Énoncé du problème A = Selon l'extrait retenu, en quelle année l'Académie de Saint-Luc a-t-elle été fermée par décision royale ?

Extrait retenu =
>>
Élisabeth-Louise Vigée Le Brun | biographie

Louise Élisabeth Vigée Le brun

Peintre

Je suis née le 16 avril 1755 à Paris. Ma mère est d'origine paysanne et mon père est pastelliste.

Ma formation

Je passe mes premières années chez une nourrice près de Rambouillet. A six ans, je reviens à Paris pour entrer comme pensionnaire au couvent de la Trinité où je reçois l'éducation réservée aux filles de la petite et moyenne bourgeoisie : lecture, écriture, musique, arts ménagers, et les bonnes manières.
Je crayonne dès que je peux et à l'âge de 7 ans je réalise déjà quelques portraits.

En 1766, de santé assez faible, je quitte le couvent. Mon père qui a un certain talent m'initie à l'art du pastel dans son atelier. A la maison, professeur à l'Académie de Saint-Luc, patron des peintres, il reçoit des artistes, des gens de lettres, j'évolue donc dans cette société bourgeoise cultivée. Cette Académie sera fermée en 1777 par décision royale, elle comptait alors 130 femmes parmi ses membres.
J'ai aussi appris auprès du peintre et poète Davesne « à charger une palette ».

En 1767, mon père meurt, ce qui me procure un immense chagrin « Je restai tellement abattue par ma douleur que je fus longtemps sans reprendre mes crayons ». (Souvenirs, 1835)
C'est un ami de la famille, le peintre Doyen, qui m'encourage à reprendre le dessin, et c'est à cette époque que je commence à peindre d'après nature.

En 1769, je suis des cours d'après l'antique dans l'atelier du peintre Gabriel Briard au Louvre, avec mon amie Rosalie Boquet, future artiste peintre et pastelliste. J'ai 14 ans. Je reçois aussi les conseils du peintre Joseph Vernet « Mon enfant, me disait-il, ne suivez aucun système d'école. Consultez seulement les oeuvres des grands maîtres de l'Italie, ainsi que celles des maîtres flamands ; mais surtout faites le plus que vous pourrez d'après nature : la nature est le premier de tous les maîtres. Si vous l'étudiez avec soin, cela vous empêchera de prendre aucune manière ». (Souvenirs, 1835)
<<
Données d'entrée =
>>
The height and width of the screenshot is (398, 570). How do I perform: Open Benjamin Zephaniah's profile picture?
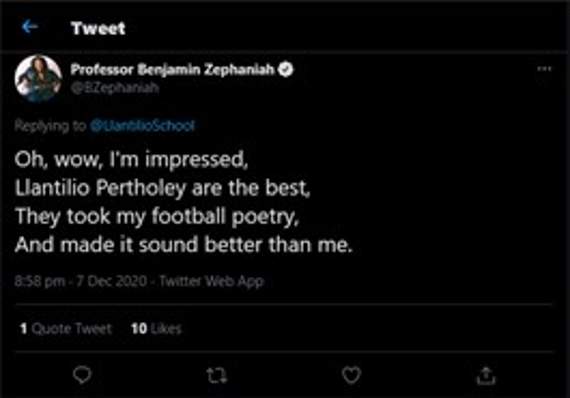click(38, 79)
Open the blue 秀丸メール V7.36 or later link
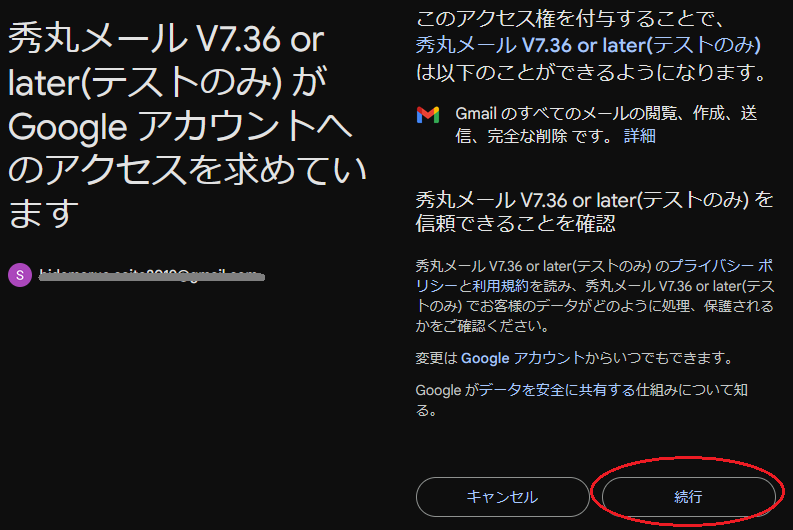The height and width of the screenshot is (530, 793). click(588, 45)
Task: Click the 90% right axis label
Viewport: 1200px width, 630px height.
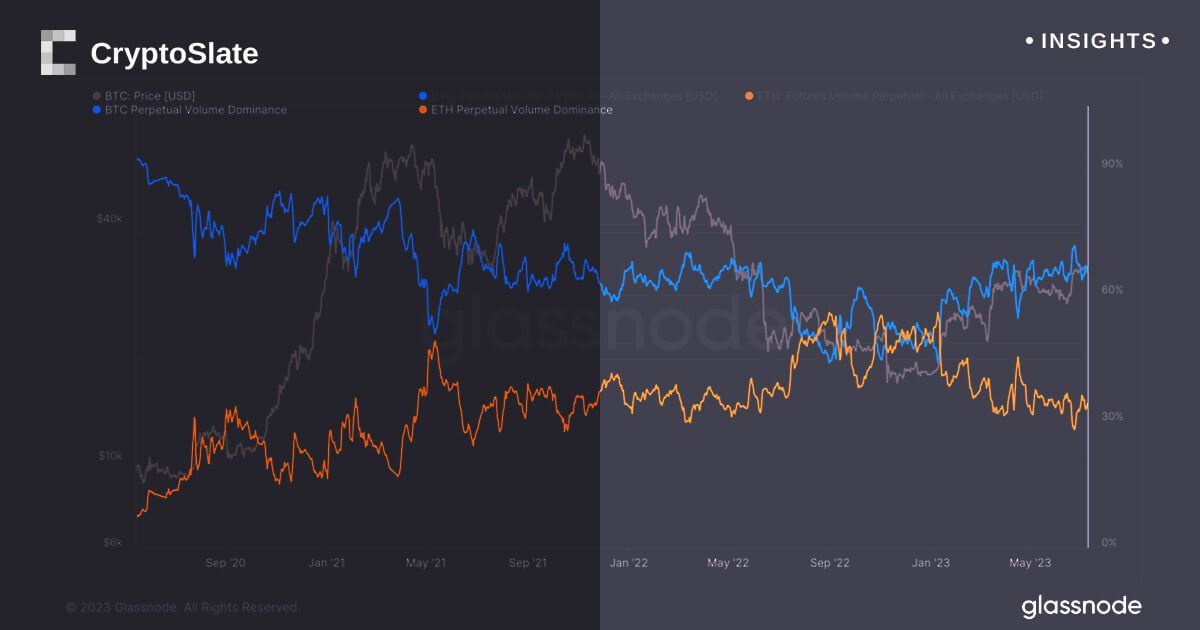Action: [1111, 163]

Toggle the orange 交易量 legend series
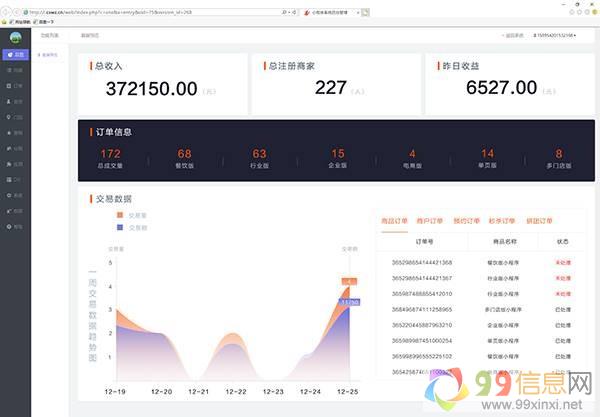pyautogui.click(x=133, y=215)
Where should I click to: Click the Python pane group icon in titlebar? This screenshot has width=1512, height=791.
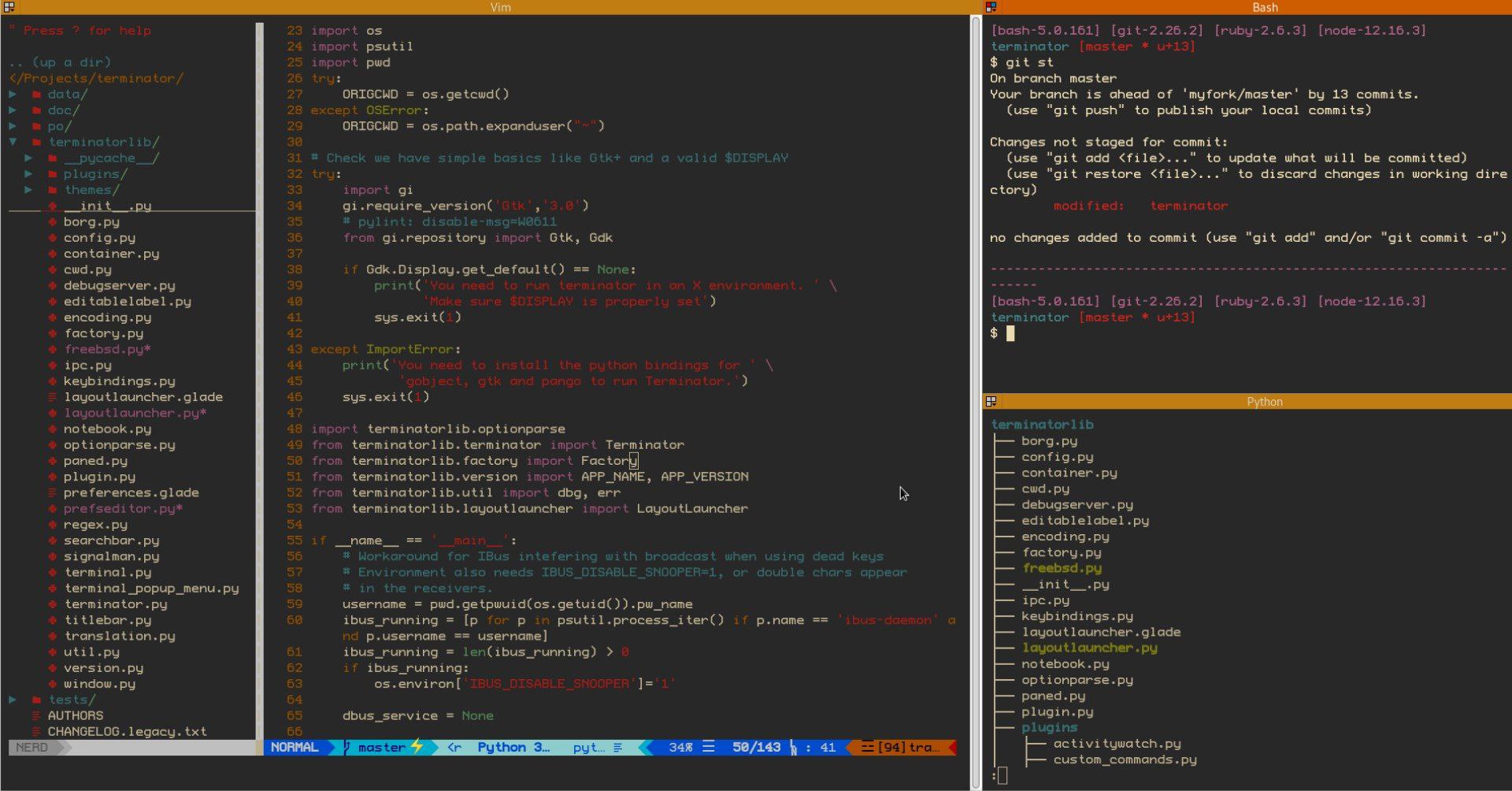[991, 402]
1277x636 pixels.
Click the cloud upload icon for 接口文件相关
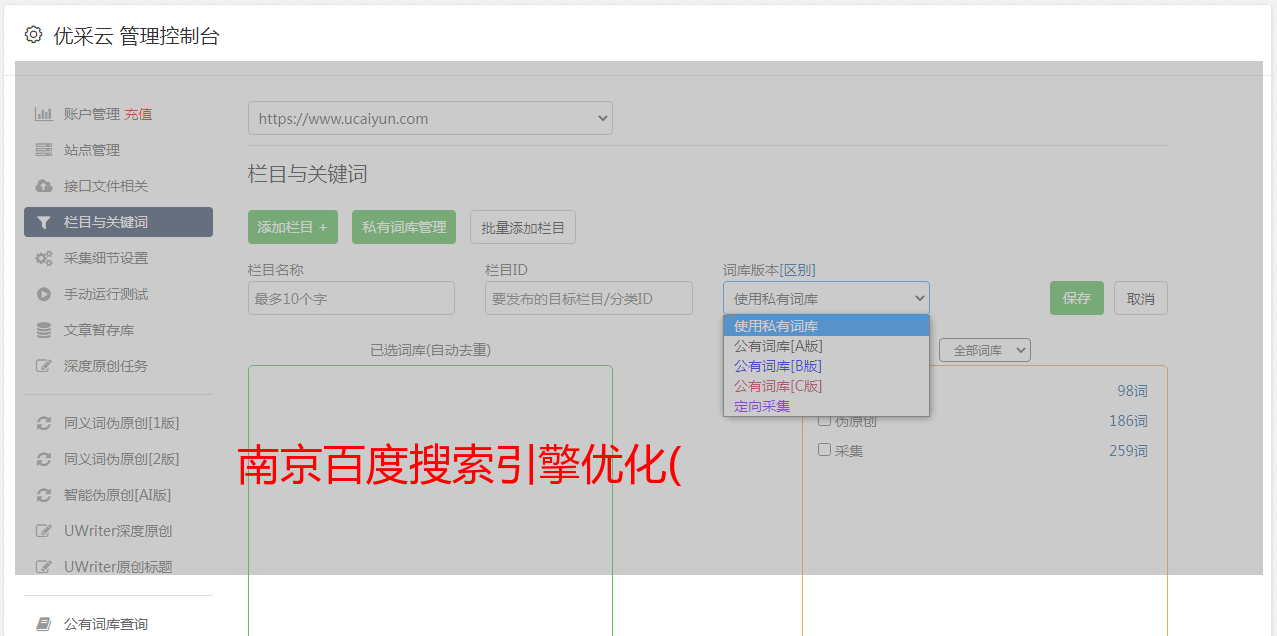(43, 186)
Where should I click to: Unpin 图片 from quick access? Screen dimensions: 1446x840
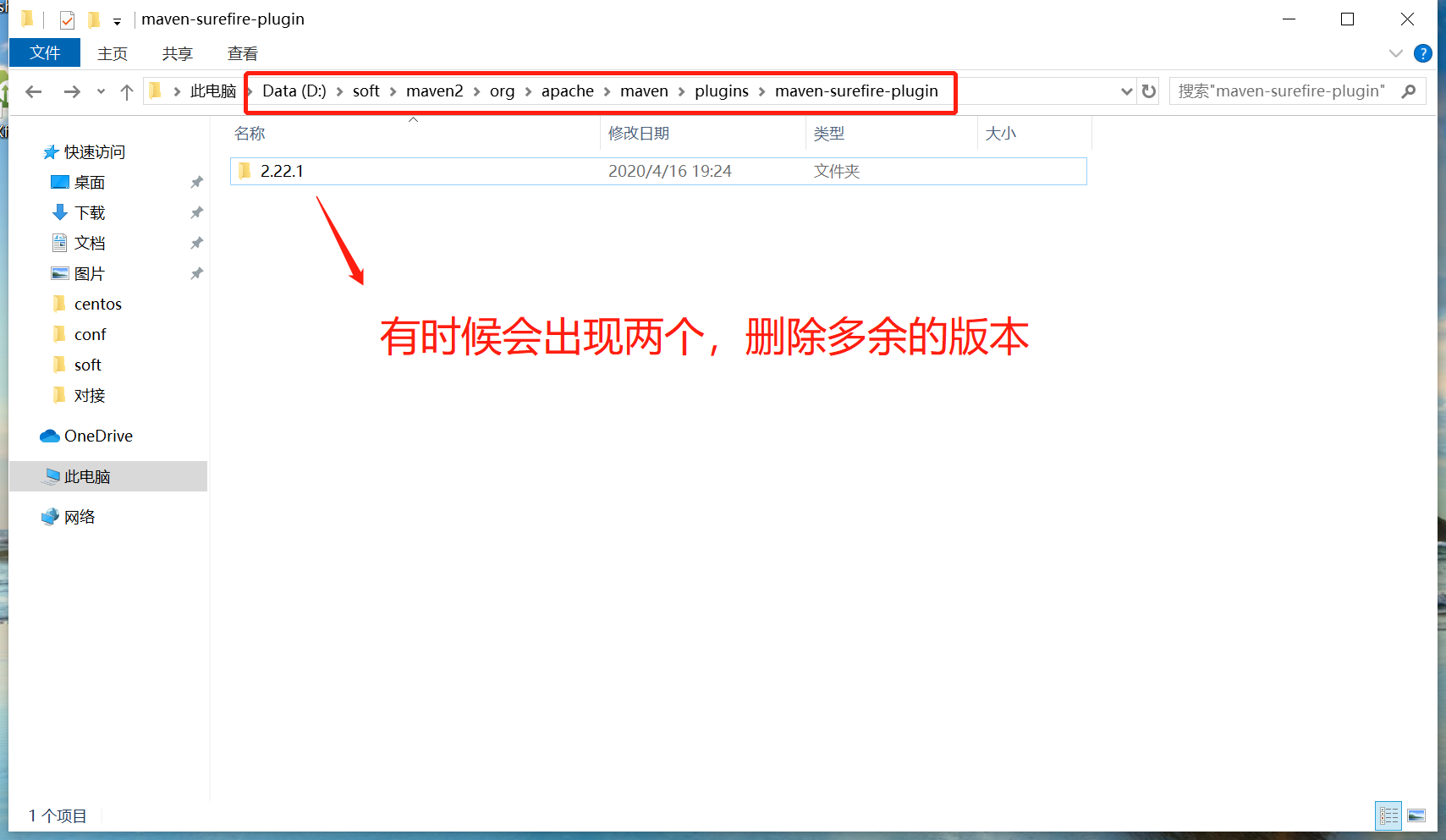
<<
>>
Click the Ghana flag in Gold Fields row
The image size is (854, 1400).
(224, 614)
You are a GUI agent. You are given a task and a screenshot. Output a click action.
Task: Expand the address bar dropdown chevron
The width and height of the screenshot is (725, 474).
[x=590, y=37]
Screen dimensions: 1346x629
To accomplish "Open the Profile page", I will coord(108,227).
<<
>>
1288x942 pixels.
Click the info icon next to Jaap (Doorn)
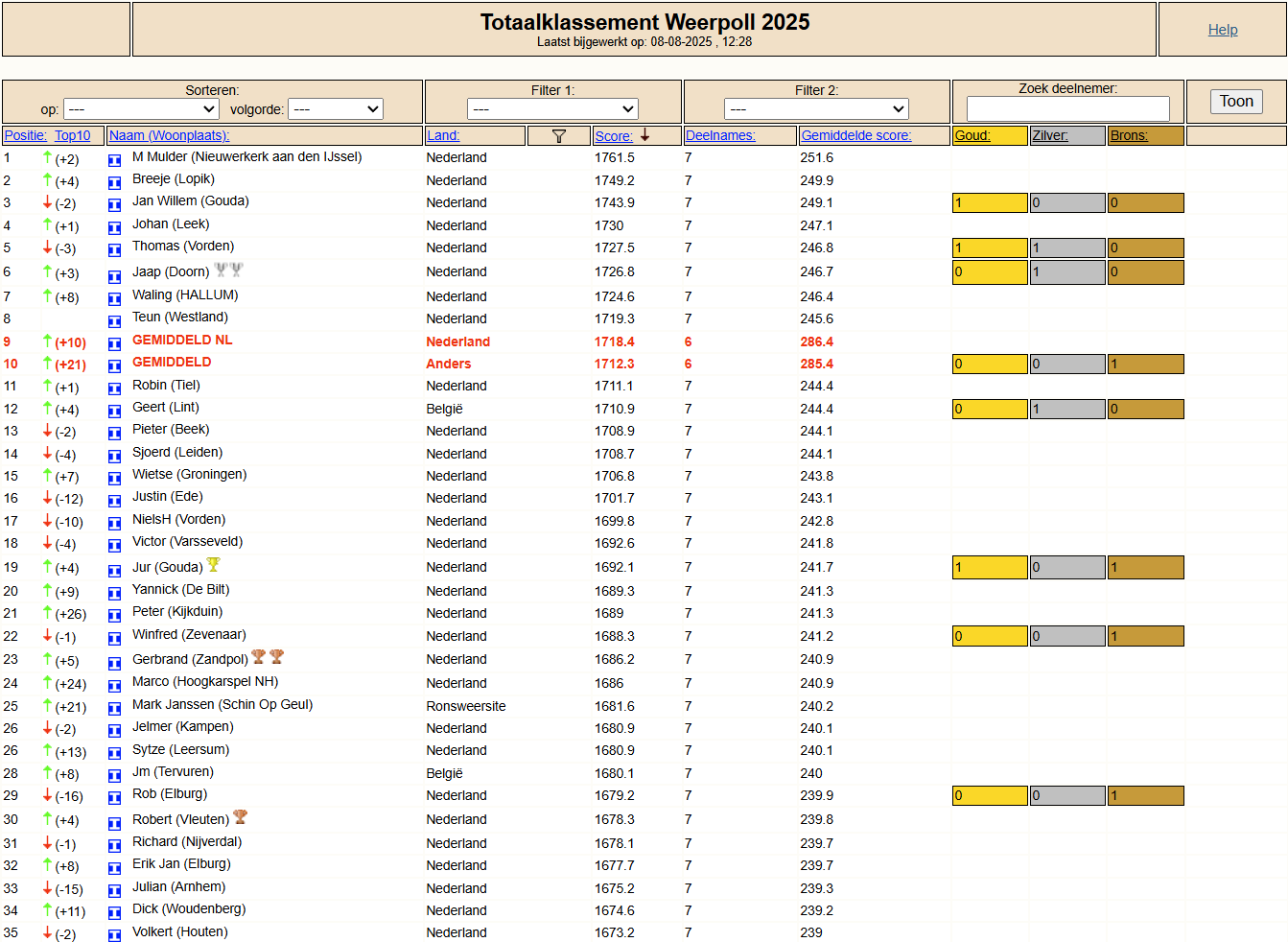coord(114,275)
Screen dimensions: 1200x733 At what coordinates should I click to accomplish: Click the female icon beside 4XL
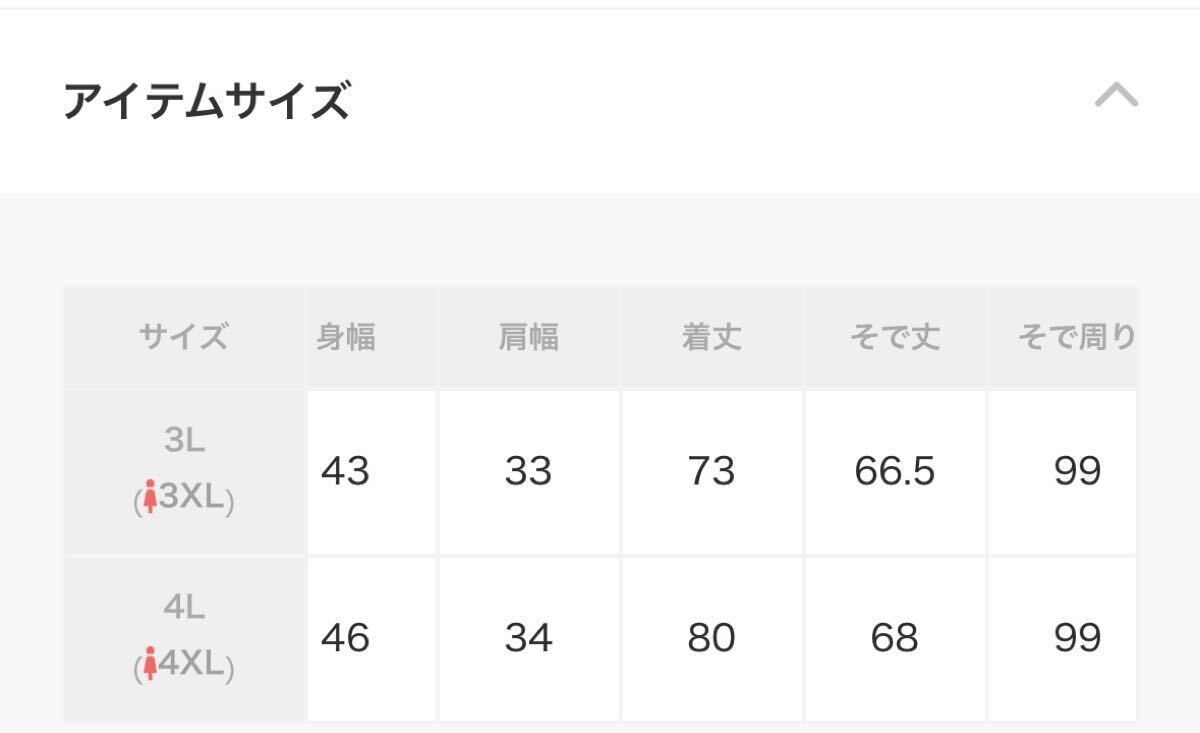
<<
Énoncé du problème B = Reproduisez fidèlement les lignes de la liste qui vont de celle contenant « 1277x636 pixels. » jusqu'à celle contenant « Where should I click to: Unpin », toutes deux incluses. Omettez les images dans votre réponse.

Solution proposée A = En 1777.

Solution proposée B =
1277x636 pixels.
Click the cloud upload icon for 接口文件相关
(43, 186)
Where should I click to: Unpin 图片 from quick access? Screen dimensions: 1446x840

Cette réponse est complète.